» **Text shown**:
┄┄┄┄┄┄┄┄┄┄

Of course, we’re not saying you can’t make any money from the stock market. What we’re saying is that you’ll have to be far more selective of the stocks you back and the stocks you avoid.
Dan calls it a ‘new normal’ for the Aussie economy and Aussie investors.
Dan makes a fair point. For the last goodness-knows-how-many years we’ve heard how great Aussie policymakers are. The ‘great’ Peter Costello. The ‘great’ Wayne Swan. The ‘great’ Reserve Bank of Australia governors Ian Macfarlane and Glenn Stevens.
Turns out they aren’t that great after all.
Only now all the beer has gone, and now everyone’s wondering why the customers aren’t turning up anymore…‘We thought he was a genius.’
The ‘great’ governors and treasurers were nothing more than barmen giving away free beer while the times were good. As the old saying goes, in a rising market everyone looks like a genius.
Of course, the real sign of a genius is how you manage your finances when everything isn’t rising.
So how do these ‘great’ leaders look now? Not so good.
Because the worst thing is – to use the pub analogy again – not only were they giving away free beer during the boom, but the free beer wasn’t even theirs. They were siphoning it off from the pub next door…otherwise known as The Taxpayer Arms.
And now the taxpayer is dry. But if the stories from overseas are anything to go by, that’s not likely to stop the politicians from squeezing every last drop from the dehydrated taxpayer.
Take these news stories from the Financial Times:
‘France’s socialist government has delivered on its pledge to make big companies and the wealthy bear the brunt of an unprecedented budget crackdown in 2013, including a 75 per cent tax band.’
And this from the same newspaper:
‘Portugal announced sweeping new tax increases in an effort to keep the country’s faltering bailout programme on track amid a powerful public backlash against increased belt-tightening.‘The new round of what the government described as “enormous” tax rises came as Lisbon revealed it would miss this year’s recently relaxed budget deficit target by the equivalent of 1.1 percentage points if it failed to take exceptional measures.’
But Australia is different…although not so much.

┄┄┄┄┄┄┄┄┄┄

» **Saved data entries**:
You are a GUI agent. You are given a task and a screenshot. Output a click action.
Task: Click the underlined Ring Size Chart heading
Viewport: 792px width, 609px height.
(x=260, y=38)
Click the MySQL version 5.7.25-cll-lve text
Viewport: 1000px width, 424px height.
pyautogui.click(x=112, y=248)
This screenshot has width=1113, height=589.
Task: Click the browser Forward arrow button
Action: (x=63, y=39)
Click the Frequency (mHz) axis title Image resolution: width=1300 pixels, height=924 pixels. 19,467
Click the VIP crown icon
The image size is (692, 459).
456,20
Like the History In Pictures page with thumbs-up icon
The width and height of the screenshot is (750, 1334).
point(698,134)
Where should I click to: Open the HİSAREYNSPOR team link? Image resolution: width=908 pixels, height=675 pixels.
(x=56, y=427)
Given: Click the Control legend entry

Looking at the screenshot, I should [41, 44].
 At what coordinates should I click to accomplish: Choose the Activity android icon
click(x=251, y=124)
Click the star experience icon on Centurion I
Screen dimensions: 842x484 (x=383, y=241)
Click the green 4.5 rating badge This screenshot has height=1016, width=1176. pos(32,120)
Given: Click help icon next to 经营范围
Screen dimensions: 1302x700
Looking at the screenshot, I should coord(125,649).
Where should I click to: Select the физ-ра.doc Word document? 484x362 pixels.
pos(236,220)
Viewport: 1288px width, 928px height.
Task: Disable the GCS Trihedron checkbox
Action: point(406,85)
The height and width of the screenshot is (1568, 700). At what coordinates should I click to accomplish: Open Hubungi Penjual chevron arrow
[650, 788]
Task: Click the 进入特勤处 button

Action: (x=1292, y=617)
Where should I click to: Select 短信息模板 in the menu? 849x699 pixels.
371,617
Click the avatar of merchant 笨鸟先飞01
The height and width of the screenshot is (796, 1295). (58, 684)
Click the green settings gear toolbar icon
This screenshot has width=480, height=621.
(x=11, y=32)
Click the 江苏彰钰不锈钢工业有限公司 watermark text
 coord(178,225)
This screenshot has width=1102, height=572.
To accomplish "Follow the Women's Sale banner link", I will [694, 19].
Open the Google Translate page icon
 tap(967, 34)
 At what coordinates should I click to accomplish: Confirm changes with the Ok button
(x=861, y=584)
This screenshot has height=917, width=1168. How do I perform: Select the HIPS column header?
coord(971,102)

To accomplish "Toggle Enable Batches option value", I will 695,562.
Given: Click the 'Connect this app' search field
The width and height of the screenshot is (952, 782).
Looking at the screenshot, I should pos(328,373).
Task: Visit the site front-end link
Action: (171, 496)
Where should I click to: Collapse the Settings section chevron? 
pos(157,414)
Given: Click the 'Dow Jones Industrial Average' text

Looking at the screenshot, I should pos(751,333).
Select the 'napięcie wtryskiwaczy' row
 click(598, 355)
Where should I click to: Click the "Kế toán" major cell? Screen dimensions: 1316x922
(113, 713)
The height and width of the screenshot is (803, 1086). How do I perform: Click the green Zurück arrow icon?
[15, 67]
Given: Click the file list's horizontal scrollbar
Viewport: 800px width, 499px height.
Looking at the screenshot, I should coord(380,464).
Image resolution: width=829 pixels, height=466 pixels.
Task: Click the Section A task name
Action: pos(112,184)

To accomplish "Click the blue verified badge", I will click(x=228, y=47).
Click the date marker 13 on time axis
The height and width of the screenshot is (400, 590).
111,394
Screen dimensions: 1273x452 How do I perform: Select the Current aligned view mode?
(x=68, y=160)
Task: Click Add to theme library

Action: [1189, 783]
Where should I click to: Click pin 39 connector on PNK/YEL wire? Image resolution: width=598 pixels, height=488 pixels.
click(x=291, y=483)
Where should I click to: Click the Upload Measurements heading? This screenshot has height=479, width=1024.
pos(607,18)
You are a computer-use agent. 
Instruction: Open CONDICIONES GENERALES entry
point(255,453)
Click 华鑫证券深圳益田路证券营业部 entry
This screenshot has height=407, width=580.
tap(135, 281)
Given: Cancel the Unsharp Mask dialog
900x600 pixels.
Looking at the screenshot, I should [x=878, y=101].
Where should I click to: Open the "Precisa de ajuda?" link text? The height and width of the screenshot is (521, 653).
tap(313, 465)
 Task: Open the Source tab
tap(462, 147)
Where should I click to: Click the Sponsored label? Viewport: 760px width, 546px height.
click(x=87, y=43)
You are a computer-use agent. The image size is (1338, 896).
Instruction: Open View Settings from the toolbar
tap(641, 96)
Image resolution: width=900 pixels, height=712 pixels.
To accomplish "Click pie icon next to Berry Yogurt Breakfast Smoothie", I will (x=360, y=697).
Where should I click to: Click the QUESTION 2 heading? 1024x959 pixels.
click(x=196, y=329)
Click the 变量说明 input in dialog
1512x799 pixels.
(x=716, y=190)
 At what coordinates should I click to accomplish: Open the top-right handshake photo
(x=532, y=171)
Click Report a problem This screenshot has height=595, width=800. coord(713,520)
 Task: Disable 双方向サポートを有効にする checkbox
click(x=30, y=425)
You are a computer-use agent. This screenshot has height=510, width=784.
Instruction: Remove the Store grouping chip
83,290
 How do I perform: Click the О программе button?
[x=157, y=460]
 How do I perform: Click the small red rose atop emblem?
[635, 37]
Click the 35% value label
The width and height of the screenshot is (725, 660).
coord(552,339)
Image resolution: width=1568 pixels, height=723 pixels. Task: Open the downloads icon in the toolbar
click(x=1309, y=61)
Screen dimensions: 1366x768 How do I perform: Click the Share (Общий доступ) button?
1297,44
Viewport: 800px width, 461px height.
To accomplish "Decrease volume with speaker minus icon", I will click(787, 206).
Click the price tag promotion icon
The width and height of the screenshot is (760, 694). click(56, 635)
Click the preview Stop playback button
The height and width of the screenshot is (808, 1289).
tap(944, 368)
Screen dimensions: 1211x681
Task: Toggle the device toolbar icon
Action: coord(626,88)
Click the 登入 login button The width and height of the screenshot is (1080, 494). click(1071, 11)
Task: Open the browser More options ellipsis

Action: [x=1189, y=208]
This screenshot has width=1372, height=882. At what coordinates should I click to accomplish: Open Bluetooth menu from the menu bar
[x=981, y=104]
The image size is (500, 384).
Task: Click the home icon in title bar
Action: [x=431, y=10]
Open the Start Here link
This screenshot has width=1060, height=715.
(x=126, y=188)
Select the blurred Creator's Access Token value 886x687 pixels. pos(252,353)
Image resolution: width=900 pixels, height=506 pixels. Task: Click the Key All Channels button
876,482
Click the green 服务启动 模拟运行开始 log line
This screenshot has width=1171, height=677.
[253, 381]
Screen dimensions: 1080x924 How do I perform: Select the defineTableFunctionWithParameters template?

┄┄┄┄┄┄┄┄┄┄

» **Problems to solve**:
a. In the commentary on Australian policymakers, what is the pub next door called?
b. Return the passage of the commentary on Australian policymakers from "Take these news" to "not so much.", word for word.

» **Task-by-task results**:
a. The Taxpayer Arms.

b.
Take these news stories from the Financial Times:
‘France’s socialist government has delivered on its pledge to make big companies and the wealthy bear the brunt of an unprecedented budget crackdown in 2013, including a 75 per cent tax band.’
And this from the same newspaper:
‘Portugal announced sweeping new tax increases in an effort to keep the country’s faltering bailout programme on track amid a powerful public backlash against increased belt-tightening.‘The new round of what the government described as “enormous” tax rises came as Lisbon revealed it would miss this year’s recently relaxed budget deficit target by the equivalent of 1.1 percentage points if it failed to take exceptional measures.’
But Australia is different…although not so much.